Doctors have found a 250 gram hairball inside a 12-year-old girl’s stomach after she complained of pains.

Schoolgirl Zhu Xiaoxin has since been diagnose with the rare condition called Rapunzel syndrome which is named after the 19th-century fairytale character created by the Brothers Grimm.

Sufferers compulsively eat their own hair, which ends up mostly in their stomach while a ‘tail’ obstructs their small intestine.

The schoolgirls’ parents told doctors at Lishui Central Hospital in eastern China that she had complained of stomach pains and had not had a bowel movement in four days.

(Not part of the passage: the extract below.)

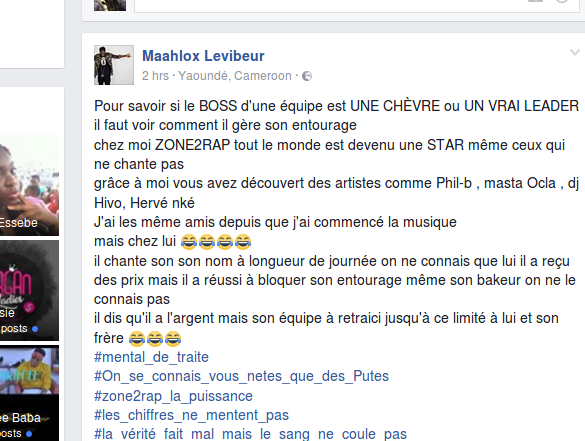The image size is (585, 441).
Task: Open hashtag #les_chiffres_ne_mentent_pas
Action: click(191, 415)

A 250 gram hairball has been discovered in a 12-year-old girl’s stomach. Source: AsiaWire/ Australscope
A 250 gram hairball has been discovered in a 12-year-old girl’s stomach. Source: AsiaWire/ Australscope

“CT scans showed a foreign mass obstructing her bowels,” the hospital’s head of paediatrics Doctor Zhang Heng said.

“The obstruction was very obvious because her stomach contents could only be seen above and not below the object.”

However, neither the girl nor her parents were able to recall her ingesting anything out of the ordinary, leaving medics no choice but to take her into surgery.

Dr Zhang and his team then made the shocking discovery of the 250-gram ball of hair in her stomach.

The condition is caused by the eating of one’s own hair, known medically as trichophagia, which is associated with hair pulling, known as trichotillomania or ‘TTM’.

A young girl suffering from an extremely rare case of Rapunzel syndrome has had a huge hairball removed from her stomach. Source: AsiaWire/ Australscope
A young girl suffering from an extremely rare case of Rapunzel syndrome has had a huge hairball removed from her stomach. Source: AsiaWire/ Australscope

Hair eating has been linked with anxiety and stress, as well as psychological disorders such as pica – where patients tend to eat non-nutritive substances such as hair, chalk, glass, metal, paint or even faeces.

As pica has been linked to iron and zinc deficiency, Dr Zhang plans to treat the young patient accordingly.

“The first order of business after her surgery should be to cut her hair, then she needs to start taking iron and zinc supplements.

“She may also need to see a specialist,” he added.

The schoolgirl is expected to make a full recovery.